# garden worms



## emma008 (Jan 28, 2012)

This sounds crazy, but can you feed freshwater fish with earth worms collected from your garden?


----------



## BillD (Jun 5, 2006)

yes you can. they are an excellent food. Easy to grow indoors if you use redworms, available from vermicomposting establishments.


----------



## AquaNekoMobile (Feb 26, 2010)

Red Wigglers are the composting worms. You can find them for sale in Toronto and online (GTA). 

It is about $25 for 1/2lb of worms IIRC. That is something like I think 400-500 worms. The worms are about length of your pinky finger and as thick as about 2 ball point pen ink tubes.

They eat organic scraps like kitchen scraps (sans citrus fruits) and an eat up to thier body weight in a day. They will double in population about every 3-5 months pending how well you feed and care for them. 

A note, they 'self regulate' themselves to thier enviroment/housing. If the bin you have them in can support like ~2000ish worms then the worms will stop reproducing when they feel they've filled up the space to support thier population/resources. Now if only humans did that more. 

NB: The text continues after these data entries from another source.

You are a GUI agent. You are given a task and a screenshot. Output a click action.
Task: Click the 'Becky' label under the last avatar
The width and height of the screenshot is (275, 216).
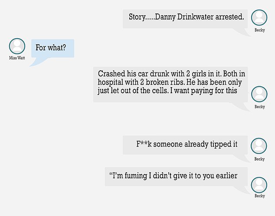259,196
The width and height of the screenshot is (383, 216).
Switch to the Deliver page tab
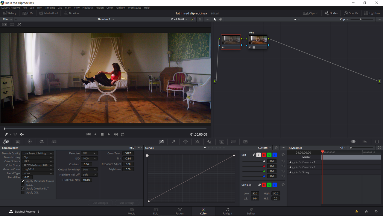tap(251, 211)
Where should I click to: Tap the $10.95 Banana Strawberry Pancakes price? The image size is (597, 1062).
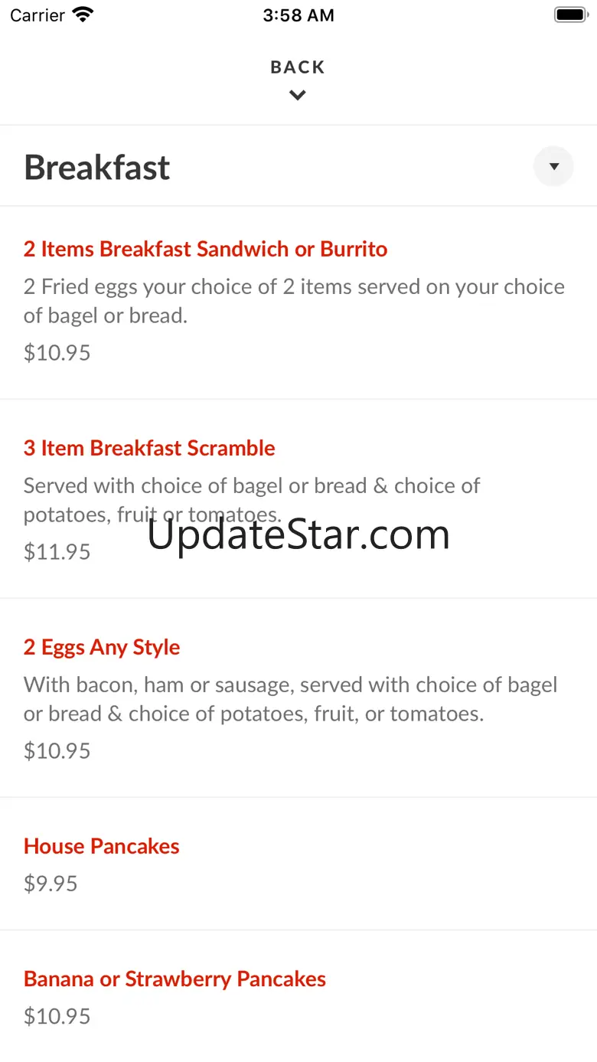(57, 1016)
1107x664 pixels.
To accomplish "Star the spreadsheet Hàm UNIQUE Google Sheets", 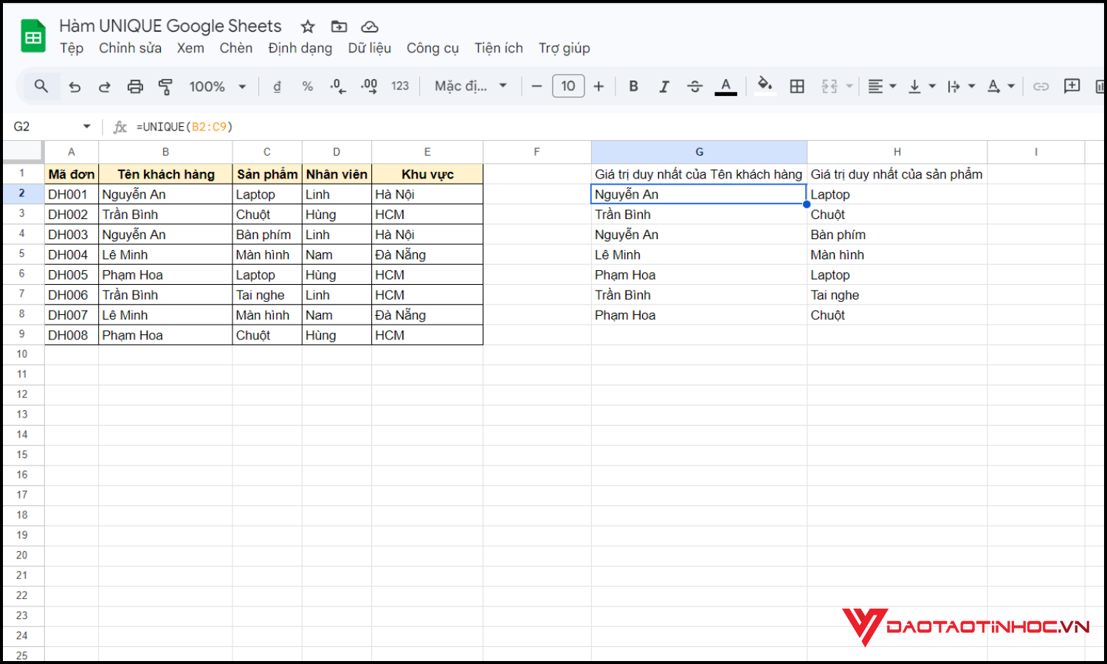I will pos(307,26).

It's also a good way to have the worms eat up any private and sensitive personal data if you shred it up.


----------



## vrb th hrb (Feb 20, 2010)

my dad used to feed earthworms to his tin foil barbs


----------



## Juiceworld (Dec 13, 2010)

Do you need to cut them up or just throw them in whole?


----------



## BillD (Jun 5, 2006)

Depends on the size of the fish and the size of the worms as to whether they need to be cut up.


----------



## characinfan (Dec 24, 2008)

Red wigglers (composting worms) and earthworms are not the same! Not all fish like red wigglers. Earthworms are a lot more palatable.

I have a vermicomposter and I put a live red wiggler in my tank to see if my fish would be interested in it. It thrived for 2 weeks, completely ignored, at which point it went back in the composter.

---

+ 1 on the shredded personal data.  I do that, too.


----------



## BillD (Jun 5, 2006)

Red wigglers are in fact earthworms, and listed in your second link from the U of G. My fish ate them eagerly, when I had them.


----------



## emma008 (Jan 28, 2012)

$25 is expensive for worms. I was thinking about digging up a couple of worms from my backyard. Can you drop the worm whole or do I need to cut it up in pieces?


----------



## Tropicana (Feb 15, 2009)

emma008 said:


> $25 is expensive for worms. I was thinking about digging up a couple of worms from my backyard. Can you drop the worm whole or do I need to cut it up in pieces?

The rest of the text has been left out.